* Given task
Give again the part that opens with the line containing "You are a GUI" and closes with the line containing "click(660, 194)", both lines included, and copy the request text unchanged. Scale each click coordinate in the answers by 1.55, rounding to whole numbers with halves rounded up, and return only those lines without the pictures.

++++ Supplied data

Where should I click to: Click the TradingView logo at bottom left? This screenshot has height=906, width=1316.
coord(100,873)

++++++++
++++ Supplied data

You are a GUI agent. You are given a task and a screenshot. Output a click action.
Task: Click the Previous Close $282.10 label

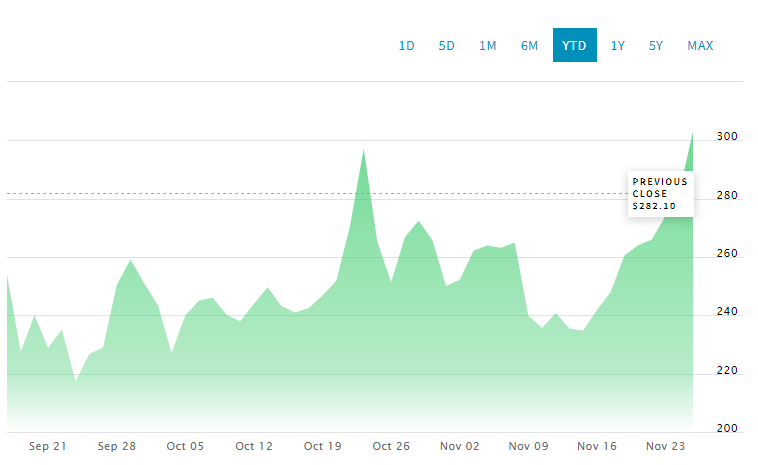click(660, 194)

++++++++

* Output for this task
You are a GUI agent. You are given a task and a screenshot. Output a click action.
Task: Click the Previous Close $282.10 label

click(1023, 301)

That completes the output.